● PROVIDED TEXT
----
From: Harry Yoo <harry.yoo@oracle.com>
To: Hao Li <hao.li@linux.dev>
Cc: akpm@linux-foundation.org, vbabka@suse.cz, andreyknvl@gmail.com,
cl@gentwo.org, dvyukov@google.com, glider@google.com,
hannes@cmpxchg.org, linux-mm@kvack.org, mhocko@kernel.org,
muchun.song@linux.dev, rientjes@google.com,
roman.gushchin@linux.dev, ryabinin.a.a@gmail.com,
shakeel.butt@linux.dev, surenb@google.com,
vincenzo.frascino@arm.com, yeoreum.yun@arm.com, tytso@mit.edu,
adilger.kernel@dilger.ca, linux-ext4@vger.kernel.org,
linux-kernel@vger.kernel.org, cgroups@vger.kernel.org
Subject: Re: [PATCH V4 8/8] mm/slab: place slabobj_ext metadata in unused space within s->size
Date: Wed, 24 Dec 2025 15:38:57 +0900 [thread overview]
Message-ID: <aUuKgRlI60Hw3-Et@hyeyoo> (raw)
In-Reply-To: <l2xww4mysued3fjc2jzzy6cjrq5guygsxesmfqrhv2laxigpaq@ghj7xitfq7fh>
On Wed, Dec 24, 2025 at 01:33:59PM +0800, Hao Li wrote:
> On Mon, Dec 22, 2025 at 08:08:43PM +0900, Harry Yoo wrote:
> > When a cache has high s->align value and s->object_size is not aligned
> > to it, each object ends up with some unused space because of alignment.
> > If this wasted space is big enough, we can use it to store the
> > slabobj_ext metadata instead of wasting it.
> >
> > On my system, this happens with caches like kmem_cache, mm_struct, pid,
> > task_struct, sighand_cache, xfs_inode, and others.
> >
> > To place the slabobj_ext metadata within each object, the existing
> > slab_obj_ext() logic can still be used by setting:
> >
> > - slab->obj_exts = slab_address(slab) + s->red_left_zone +
> > (slabobj_ext offset)
----
● AVAILABLE DATA
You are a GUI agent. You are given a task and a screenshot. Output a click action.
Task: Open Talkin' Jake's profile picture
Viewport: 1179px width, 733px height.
----
● TASK INSTRUCTIONS
(a) In the patch email, which caches are named as ending up with unused space because of alignment?
(b) Transcribe the patch email from "From: Harry Yoo" to "Message-ID: <aUuKgRlI60Hw3-Et@hyeyoo> (raw)".
The data is not needed here.

● RESULTS IN ORDER
(a) kmem_cache, mm_struct, pid, task_struct, sighand_cache, xfs_inode, and others.

(b)
From: Harry Yoo <harry.yoo@oracle.com>
To: Hao Li <hao.li@linux.dev>
Cc: akpm@linux-foundation.org, vbabka@suse.cz, andreyknvl@gmail.com,
cl@gentwo.org, dvyukov@google.com, glider@google.com,
hannes@cmpxchg.org, linux-mm@kvack.org, mhocko@kernel.org,
muchun.song@linux.dev, rientjes@google.com,
roman.gushchin@linux.dev, ryabinin.a.a@gmail.com,
shakeel.butt@linux.dev, surenb@google.com,
vincenzo.frascino@arm.com, yeoreum.yun@arm.com, tytso@mit.edu,
adilger.kernel@dilger.ca, linux-ext4@vger.kernel.org,
linux-kernel@vger.kernel.org, cgroups@vger.kernel.org
Subject: Re: [PATCH V4 8/8] mm/slab: place slabobj_ext metadata in unused space within s->size
Date: Wed, 24 Dec 2025 15:38:57 +0900 [thread overview]
Message-ID: <aUuKgRlI60Hw3-Et@hyeyoo> (raw)